- _Task details_:
Using the LSTM notebook excerpt, decide whether each numbered statement agrees with it. Give yes or no for each, with the deciding words of the excerpt quoted exactly. 1. The new state from the single LSTM cell consists of two parts, c and h. 2. The second cell added to the stacked LSTM has 4 hidden nodes. 3. The stacked network's output for the sample input has shape (2, 3, 5).

- _Text under study_:
Let define a sample input. In this example, batch_size = 1, and  seq_len = 6:

In [None]:
sample_input = tf.constant([[3,2,2,2,2,2]],dtype=tf.float32)
print (sess.run(sample_input))

Now, we can pass the input to lstm_cell, and check the new state:

In [None]:
with tf.variable_scope("LSTM_sample1"):
    output, state_new = lstm_cell(sample_input, state)
sess.run(tf.global_variables_initializer())
print (sess.run(state_new))

As we can see, the states has 2 parts, the new state c, and also the output h. Lets check the output again:

In [None]:
print (sess.run(output))

<a id="stacked_ltsm"></a>
<h2>Stacked LSTM</h2>

In [None]:
sess = tf.Session()

In [None]:
input_dim = 6

In [None]:
cells = []

In [None]:
LSTM_CELL_SIZE_1 = 4 #4 hidden nodes
cell1 = tf.contrib.rnn.LSTMCell(LSTM_CELL_SIZE_1)
cells.append(cell1)

In [None]:
LSTM_CELL_SIZE_2 = 5 #5 hidden nodes
cell2 = tf.contrib.rnn.LSTMCell(LSTM_CELL_SIZE_2)
cells.append(cell2)

In [None]:
stacked_lstm = tf.contrib.rnn.MultiRNNCell(cells)

In [None]:
# Batch size x time steps x features.
data = tf.placeholder(tf.float32, [None, None, input_dim])
output, state = tf.nn.dynamic_rnn(stacked_lstm, data, dtype=tf.float32)

Lets say the input sequence length is 3, and the dimensionality of the inputs is 6. The input should be a Tensor of shape: [batch_size, max_time, dimension], in our case it would be (2, 3, 6)

In [None]:
#Batch size x time steps x features.
sample_input = [[[1,2,3,4,3,2], [1,2,1,1,1,2],[1,2,2,2,2,2]],[[1,2,3,4,3,2],[3,2,2,1,1,2],[0,0,0,0,3,2]]]
sample_input

we can now send our input to network, and check the output:

In [None]:
output

In [None]:
sess.run(tf.global_variables_initializer())
sess.run(output, feed_dict={data: sample_input})

The output is of shape (2, 3, 5), which corresponds to our 2 batches, 3 elements in our sequence, and the dimensionality of the output which is 5.

- _Dataset extract_:
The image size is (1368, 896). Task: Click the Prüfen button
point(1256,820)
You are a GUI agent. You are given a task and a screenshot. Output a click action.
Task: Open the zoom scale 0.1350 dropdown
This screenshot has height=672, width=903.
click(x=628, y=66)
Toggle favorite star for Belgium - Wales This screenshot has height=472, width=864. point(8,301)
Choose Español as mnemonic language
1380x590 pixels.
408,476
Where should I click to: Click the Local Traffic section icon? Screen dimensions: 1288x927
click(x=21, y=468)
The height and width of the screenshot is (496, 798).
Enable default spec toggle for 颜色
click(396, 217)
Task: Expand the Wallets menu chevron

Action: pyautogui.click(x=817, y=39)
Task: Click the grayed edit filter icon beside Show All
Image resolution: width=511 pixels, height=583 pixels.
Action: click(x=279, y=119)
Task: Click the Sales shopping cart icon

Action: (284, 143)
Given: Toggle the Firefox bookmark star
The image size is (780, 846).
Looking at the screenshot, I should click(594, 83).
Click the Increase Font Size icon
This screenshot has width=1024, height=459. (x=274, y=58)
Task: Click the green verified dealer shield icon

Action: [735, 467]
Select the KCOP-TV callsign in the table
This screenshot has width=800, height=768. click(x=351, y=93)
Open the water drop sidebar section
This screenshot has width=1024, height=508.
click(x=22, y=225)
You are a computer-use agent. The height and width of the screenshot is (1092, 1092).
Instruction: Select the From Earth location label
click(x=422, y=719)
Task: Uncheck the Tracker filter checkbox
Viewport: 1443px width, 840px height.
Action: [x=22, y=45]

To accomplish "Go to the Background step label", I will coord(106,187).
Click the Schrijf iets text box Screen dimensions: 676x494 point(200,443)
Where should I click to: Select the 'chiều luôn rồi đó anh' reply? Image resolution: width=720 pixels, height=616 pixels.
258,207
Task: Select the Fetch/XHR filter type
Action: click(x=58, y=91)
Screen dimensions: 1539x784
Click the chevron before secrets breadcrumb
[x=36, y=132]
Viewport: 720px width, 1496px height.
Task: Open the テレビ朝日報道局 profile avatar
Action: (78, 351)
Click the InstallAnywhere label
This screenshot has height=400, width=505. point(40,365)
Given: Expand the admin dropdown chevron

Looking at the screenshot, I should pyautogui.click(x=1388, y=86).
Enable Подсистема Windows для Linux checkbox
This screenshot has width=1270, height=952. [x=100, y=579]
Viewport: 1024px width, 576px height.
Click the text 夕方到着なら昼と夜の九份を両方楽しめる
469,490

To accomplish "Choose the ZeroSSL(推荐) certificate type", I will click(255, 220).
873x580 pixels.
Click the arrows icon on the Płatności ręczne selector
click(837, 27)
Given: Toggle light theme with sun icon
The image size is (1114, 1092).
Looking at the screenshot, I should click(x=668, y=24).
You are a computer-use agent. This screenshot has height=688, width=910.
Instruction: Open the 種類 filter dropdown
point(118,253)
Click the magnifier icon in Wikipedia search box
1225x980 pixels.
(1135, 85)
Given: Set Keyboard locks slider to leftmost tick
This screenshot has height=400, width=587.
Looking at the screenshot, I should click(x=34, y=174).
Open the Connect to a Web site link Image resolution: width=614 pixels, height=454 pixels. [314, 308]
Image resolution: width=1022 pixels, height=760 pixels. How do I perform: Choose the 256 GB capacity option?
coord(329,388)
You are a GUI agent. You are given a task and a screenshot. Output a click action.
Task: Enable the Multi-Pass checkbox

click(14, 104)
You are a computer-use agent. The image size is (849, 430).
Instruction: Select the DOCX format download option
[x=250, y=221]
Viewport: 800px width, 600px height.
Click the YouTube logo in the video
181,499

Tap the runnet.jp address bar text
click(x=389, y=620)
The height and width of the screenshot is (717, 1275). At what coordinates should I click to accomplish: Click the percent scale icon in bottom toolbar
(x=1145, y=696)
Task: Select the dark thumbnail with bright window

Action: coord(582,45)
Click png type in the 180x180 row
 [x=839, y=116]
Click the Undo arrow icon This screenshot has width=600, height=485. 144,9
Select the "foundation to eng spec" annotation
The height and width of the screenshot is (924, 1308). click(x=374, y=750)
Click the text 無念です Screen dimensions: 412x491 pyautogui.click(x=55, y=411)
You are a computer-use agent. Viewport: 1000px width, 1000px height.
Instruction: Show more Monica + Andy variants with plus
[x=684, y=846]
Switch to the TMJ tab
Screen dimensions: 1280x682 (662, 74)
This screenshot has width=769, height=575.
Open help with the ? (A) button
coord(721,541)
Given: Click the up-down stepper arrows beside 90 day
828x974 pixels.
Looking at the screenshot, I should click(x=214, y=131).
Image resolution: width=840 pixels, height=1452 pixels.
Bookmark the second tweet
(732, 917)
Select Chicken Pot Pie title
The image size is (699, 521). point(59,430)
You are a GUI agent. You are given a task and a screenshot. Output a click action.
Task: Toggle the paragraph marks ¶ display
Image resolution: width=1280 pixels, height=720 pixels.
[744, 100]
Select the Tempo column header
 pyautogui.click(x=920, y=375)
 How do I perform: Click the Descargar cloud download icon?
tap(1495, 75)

- _Solution below_:
1. Yes: "the states has 2 parts, the new state c, and also the output h"
2. No: "LSTM_CELL_SIZE_2 = 5 #5 hidden nodes"
3. Yes: "The output is of shape (2, 3, 5)"